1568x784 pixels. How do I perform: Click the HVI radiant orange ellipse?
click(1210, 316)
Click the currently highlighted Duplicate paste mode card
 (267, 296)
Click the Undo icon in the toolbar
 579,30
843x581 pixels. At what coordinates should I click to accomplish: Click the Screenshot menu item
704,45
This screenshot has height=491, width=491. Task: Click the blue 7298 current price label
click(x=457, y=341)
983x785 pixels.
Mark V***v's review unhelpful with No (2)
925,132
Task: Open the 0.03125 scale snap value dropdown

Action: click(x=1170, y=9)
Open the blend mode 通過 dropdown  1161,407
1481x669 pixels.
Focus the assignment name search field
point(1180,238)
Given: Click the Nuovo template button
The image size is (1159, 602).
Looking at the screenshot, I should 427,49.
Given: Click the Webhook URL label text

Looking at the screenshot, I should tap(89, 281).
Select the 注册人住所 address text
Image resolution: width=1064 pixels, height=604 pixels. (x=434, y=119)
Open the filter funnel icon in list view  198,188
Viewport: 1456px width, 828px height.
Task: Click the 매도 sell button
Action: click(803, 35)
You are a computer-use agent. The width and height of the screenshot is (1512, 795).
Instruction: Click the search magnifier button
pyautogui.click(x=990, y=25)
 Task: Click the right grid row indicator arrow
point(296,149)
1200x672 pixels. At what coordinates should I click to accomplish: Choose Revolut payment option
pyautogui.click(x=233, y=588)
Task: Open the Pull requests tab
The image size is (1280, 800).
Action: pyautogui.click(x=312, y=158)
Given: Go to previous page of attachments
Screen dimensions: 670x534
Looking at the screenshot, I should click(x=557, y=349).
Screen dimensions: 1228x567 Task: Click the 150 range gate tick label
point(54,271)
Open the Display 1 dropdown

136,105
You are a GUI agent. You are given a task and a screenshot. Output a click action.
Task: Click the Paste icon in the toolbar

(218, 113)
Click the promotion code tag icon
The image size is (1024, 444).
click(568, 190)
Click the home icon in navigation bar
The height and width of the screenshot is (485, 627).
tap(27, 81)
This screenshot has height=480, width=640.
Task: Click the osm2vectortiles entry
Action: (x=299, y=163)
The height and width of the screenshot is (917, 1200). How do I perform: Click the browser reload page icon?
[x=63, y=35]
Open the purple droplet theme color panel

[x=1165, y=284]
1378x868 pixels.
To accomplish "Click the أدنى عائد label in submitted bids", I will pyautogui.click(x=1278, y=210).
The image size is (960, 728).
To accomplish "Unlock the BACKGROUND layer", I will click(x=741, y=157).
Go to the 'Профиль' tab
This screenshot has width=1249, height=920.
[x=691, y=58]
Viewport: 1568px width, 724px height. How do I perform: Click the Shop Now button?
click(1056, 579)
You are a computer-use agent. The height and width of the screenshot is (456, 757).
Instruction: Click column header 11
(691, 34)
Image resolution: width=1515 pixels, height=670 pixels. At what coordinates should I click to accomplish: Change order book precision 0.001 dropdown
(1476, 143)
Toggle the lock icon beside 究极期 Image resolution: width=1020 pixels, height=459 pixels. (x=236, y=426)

Task prompt - Please copy each line of the entries in which the word "computer" shows up.

Task result -
You are a computer-use agent. The width and height of the screenshot is (1512, 795).
You are a computer-use agent. The height and width of the screenshot is (456, 757).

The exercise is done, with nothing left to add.